I think that this is a problem of poor patient and physician education and poor choices by physicians in prescribing a long-acting drug to patients who don't really understand what that means. The average patient has no experience with long-acting pain relievers, because all of the commonly used medications such as hydrocodone are short-acting. The pain relief of a long-acting opiate lasts a long time, but it is also slow in onset. This is an unavoidable aspect of the pharmacokinetics of long-acting drugs. That means that you can't wait until you start hurting, then take a methadone pill and expect the pain to go away in under an hour, as with short-acting drugs. It will take days for the pain relief from methadone to build up to its full level. A patient who doesn't understand this is likely to think, "It isn't working," and take more than the prescribed dose--and then when it does build up, they end up in respiratory depression.
There is no way to have a long acting opiate pain killer drug that does not carry the same risk as methadone. The same hazards apply to oxycontin (which is a time-release formulation of a short-acting opiate, oxycodone).

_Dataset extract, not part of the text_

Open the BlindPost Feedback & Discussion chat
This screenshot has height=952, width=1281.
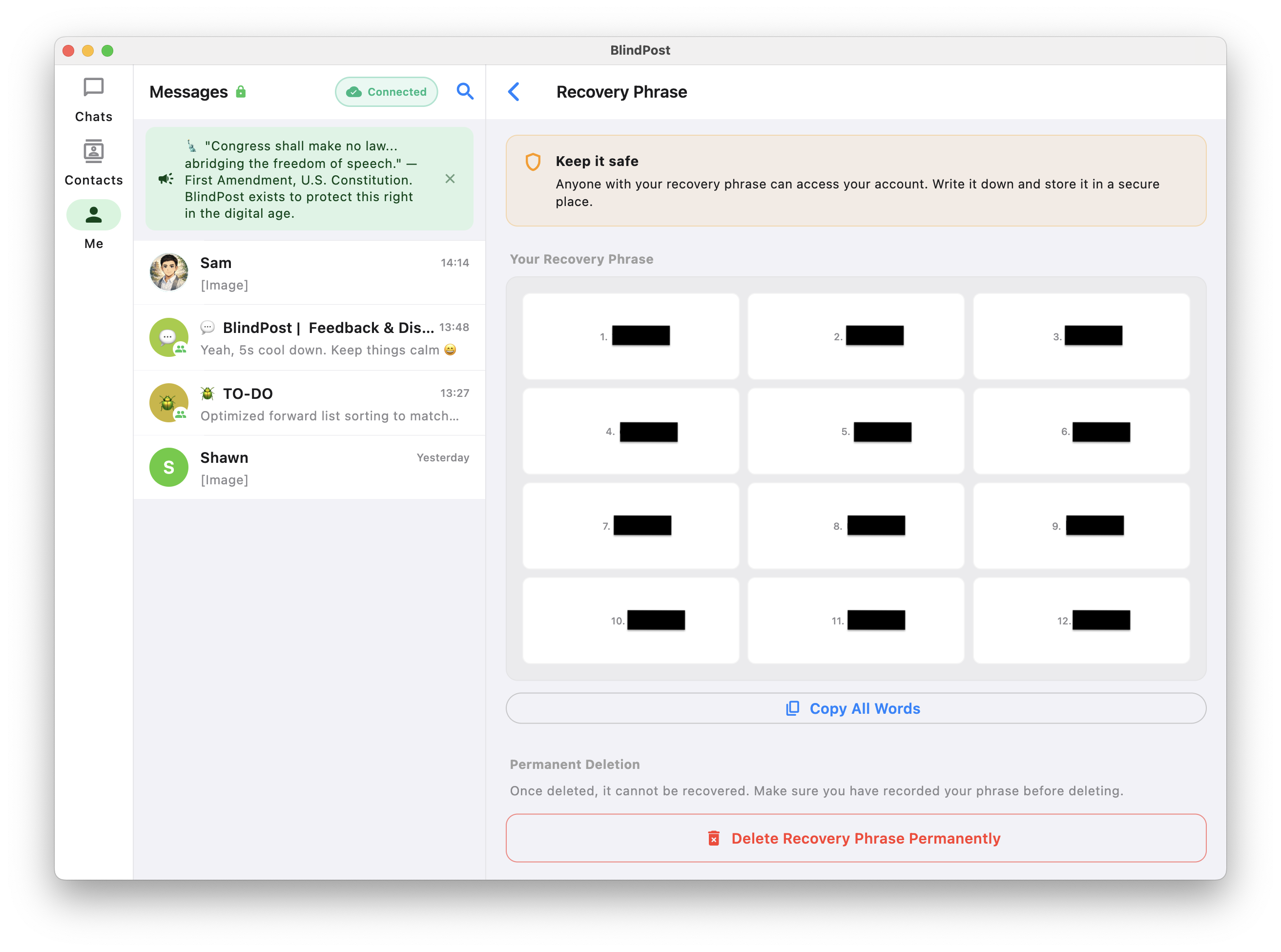click(310, 338)
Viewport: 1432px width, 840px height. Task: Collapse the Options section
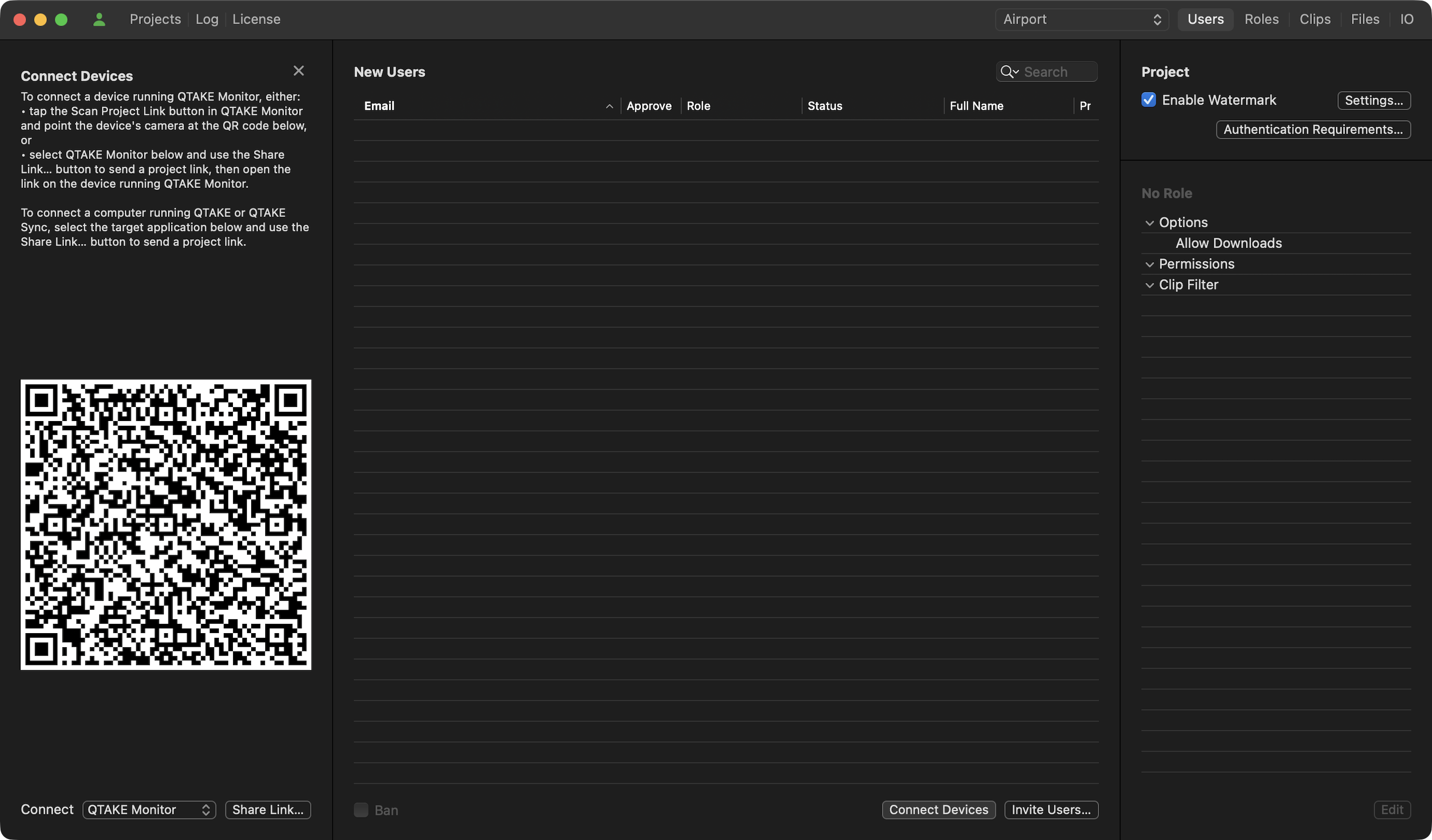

So the patient needs to be told in no uncertain terms, "This isn't a drug where you can wait until you start hurting and then take a pill. It won't work, and it is dangerous to take it that way. You must take it on schedule, every day. You can't take extra even if you are hurting. If you miss a pill, don't take extra to make up. If you take more than the prescribed dose, or take it more often than prescribed, you may DIE." And the doctor needs to be absolutely certain that the patient understands this and is capable of complying. If not (or if there is not a reliable care-giver capable of controlling dosing), then the patient should be prescribed a short-acting narcotic (although this carries its own, different risks).
Re:it is harder to get high on (Score:4, Informative)
I do not frequently prescribe methadone (I am a physician) because it's not often I have patients on chronic opioid medicine who I consider responsible enough to use it safely. And, I have seen inexperienced staff at pain specialty clinics nearly kill people a few times. But, if your drug plan won't cover sustained-release oxycodone or morphine (common until a few years ago in the US when morphine SR finally went generic) it's a viable alternative.
For a list of "worst" opioid agonists in terms of effectiveness for pain, consider codeine and propoxyphene (as in Darvocet in the US), both of which don't seem to be more effective than acetaminophen/paracetamol.
Re:Both Major Parties' Face of Future Medicine... (Score:2, Informative)
Therefore, it's a giveaway of tax money to large corporations--a Republican specialty. However, do you hear Democrats calling them out on it loud and clear? No? Why not? Everyone needs to start asking questions like that.
The largest giveaway to large corporations in the history of the world was signed into United States law with a Democrat House, a Democrat Senate, and a Democrat President. Only a single Republican, in both House and Senate combined, had voted for the bill.
It was called the Patient Protection and Affordable Care Act, a name that appeals to emotion.
The Republicans do call out corporate give-aways, but the heart-string yanking Democrats have bamboozled everyone into believing that the Republicans are the #1 offenders, and oh.. they are rich racists too. More than one Republican tried to stop the government-funded housing bubble years before it exploded.. they (such as McCain and Paul) were called racists right there on the floors of both House and Senate by Democrats (such as Frank and Waters) when they tried.
If the obscene buying of Democrat votes as the Health Care bill ballooned into thousands of pages didn't convince you, nothing fucking will.